━━━━━ Given entries
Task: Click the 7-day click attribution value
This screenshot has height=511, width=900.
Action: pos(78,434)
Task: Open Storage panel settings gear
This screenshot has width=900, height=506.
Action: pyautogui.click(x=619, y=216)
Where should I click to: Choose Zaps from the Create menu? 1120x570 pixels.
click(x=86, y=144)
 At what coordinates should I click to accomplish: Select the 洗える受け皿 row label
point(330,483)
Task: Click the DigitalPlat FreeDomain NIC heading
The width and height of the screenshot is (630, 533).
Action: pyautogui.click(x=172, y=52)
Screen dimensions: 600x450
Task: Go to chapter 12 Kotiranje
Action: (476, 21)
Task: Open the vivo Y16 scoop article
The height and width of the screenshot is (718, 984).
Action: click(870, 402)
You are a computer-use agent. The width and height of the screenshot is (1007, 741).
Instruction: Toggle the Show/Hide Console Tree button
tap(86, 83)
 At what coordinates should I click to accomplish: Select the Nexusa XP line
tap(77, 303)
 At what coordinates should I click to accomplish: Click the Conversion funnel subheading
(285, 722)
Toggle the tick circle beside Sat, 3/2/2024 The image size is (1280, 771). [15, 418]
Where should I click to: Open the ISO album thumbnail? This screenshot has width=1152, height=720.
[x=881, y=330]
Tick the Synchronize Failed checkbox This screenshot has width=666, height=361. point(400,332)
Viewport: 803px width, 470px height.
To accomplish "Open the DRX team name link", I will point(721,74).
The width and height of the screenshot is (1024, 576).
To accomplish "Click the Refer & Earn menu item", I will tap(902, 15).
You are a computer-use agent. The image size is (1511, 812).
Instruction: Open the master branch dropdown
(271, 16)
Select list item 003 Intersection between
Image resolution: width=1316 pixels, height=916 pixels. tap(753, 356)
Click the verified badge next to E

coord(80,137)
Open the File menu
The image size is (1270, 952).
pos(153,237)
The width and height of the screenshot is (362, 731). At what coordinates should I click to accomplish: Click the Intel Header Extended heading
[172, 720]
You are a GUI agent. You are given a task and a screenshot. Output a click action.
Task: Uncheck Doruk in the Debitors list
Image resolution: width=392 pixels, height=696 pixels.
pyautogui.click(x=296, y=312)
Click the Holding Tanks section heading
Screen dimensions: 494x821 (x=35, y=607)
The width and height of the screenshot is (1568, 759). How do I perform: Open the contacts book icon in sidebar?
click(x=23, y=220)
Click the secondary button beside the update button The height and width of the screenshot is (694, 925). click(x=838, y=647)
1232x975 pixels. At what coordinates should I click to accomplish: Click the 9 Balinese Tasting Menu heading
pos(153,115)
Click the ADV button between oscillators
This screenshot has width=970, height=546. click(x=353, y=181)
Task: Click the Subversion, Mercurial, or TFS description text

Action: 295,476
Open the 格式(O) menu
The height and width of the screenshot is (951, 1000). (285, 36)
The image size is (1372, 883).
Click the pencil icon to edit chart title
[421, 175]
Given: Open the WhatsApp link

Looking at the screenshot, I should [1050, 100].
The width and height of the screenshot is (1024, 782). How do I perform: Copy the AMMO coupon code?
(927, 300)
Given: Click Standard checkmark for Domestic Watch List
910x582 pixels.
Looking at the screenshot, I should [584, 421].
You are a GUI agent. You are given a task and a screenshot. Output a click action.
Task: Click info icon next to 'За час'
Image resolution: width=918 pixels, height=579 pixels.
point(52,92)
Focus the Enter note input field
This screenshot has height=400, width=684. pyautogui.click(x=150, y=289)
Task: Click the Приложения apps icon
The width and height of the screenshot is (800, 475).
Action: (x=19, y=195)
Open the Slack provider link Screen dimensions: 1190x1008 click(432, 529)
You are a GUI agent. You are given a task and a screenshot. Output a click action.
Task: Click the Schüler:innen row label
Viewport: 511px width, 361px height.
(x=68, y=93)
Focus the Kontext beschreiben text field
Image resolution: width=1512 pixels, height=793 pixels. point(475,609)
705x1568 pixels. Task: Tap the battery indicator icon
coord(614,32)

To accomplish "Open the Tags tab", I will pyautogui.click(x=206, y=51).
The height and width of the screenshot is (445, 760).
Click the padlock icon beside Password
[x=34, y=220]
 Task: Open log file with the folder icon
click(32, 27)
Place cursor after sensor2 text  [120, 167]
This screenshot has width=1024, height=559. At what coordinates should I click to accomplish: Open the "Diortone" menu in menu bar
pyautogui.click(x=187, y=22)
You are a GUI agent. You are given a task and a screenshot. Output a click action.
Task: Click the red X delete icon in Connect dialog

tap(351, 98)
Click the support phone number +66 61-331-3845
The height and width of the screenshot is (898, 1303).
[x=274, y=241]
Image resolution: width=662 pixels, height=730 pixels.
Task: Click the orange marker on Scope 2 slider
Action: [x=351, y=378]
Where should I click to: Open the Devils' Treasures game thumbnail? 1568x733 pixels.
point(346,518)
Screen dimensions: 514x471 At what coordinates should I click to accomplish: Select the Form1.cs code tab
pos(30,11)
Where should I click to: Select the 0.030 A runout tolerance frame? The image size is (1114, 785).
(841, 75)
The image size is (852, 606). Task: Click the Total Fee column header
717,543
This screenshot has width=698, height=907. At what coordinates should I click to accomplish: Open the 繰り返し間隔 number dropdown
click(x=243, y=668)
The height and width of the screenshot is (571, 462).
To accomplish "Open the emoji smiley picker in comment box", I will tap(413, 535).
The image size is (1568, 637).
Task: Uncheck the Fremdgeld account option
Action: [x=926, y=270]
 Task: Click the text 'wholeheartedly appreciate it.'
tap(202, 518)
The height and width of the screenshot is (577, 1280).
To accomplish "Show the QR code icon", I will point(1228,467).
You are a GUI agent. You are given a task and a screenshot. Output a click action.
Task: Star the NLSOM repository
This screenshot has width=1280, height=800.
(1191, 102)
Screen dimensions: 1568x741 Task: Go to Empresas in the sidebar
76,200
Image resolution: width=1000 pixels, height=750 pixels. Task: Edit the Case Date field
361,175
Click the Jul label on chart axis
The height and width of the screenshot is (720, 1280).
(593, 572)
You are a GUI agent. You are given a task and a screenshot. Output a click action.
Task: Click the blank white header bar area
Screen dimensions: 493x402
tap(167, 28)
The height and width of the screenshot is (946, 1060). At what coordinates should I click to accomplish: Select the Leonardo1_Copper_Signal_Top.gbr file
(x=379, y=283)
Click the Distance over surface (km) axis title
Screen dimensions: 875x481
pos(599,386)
━━━━━━━━━━
Aim of the task: Write out exactly the lines above from the line with "Toggle the tick" through the line with "Click the secondary", both of them included, and leave out all other lines.

Problem solution:
Toggle the tick circle beside Sat, 3/2/2024 The image size is (1280, 771). [15, 418]
Where should I click to: Open the ISO album thumbnail? This screenshot has width=1152, height=720.
[x=881, y=330]
Tick the Synchronize Failed checkbox This screenshot has width=666, height=361. point(400,332)
Viewport: 803px width, 470px height.
To accomplish "Open the DRX team name link", I will point(721,74).
The width and height of the screenshot is (1024, 576).
To accomplish "Click the Refer & Earn menu item", I will tap(902, 15).
You are a computer-use agent. The image size is (1511, 812).
Instruction: Open the master branch dropdown
(271, 16)
Select list item 003 Intersection between
Image resolution: width=1316 pixels, height=916 pixels. tap(753, 356)
Click the verified badge next to E

coord(80,137)
Open the File menu
The image size is (1270, 952).
pos(153,237)
The width and height of the screenshot is (362, 731). At what coordinates should I click to accomplish: Click the Intel Header Extended heading
[172, 720]
You are a GUI agent. You are given a task and a screenshot. Output a click action.
Task: Uncheck Doruk in the Debitors list
Image resolution: width=392 pixels, height=696 pixels.
pyautogui.click(x=296, y=312)
Click the Holding Tanks section heading
Screen dimensions: 494x821 (x=35, y=607)
The width and height of the screenshot is (1568, 759). How do I perform: Open the contacts book icon in sidebar?
click(x=23, y=220)
Click the secondary button beside the update button The height and width of the screenshot is (694, 925). click(x=838, y=647)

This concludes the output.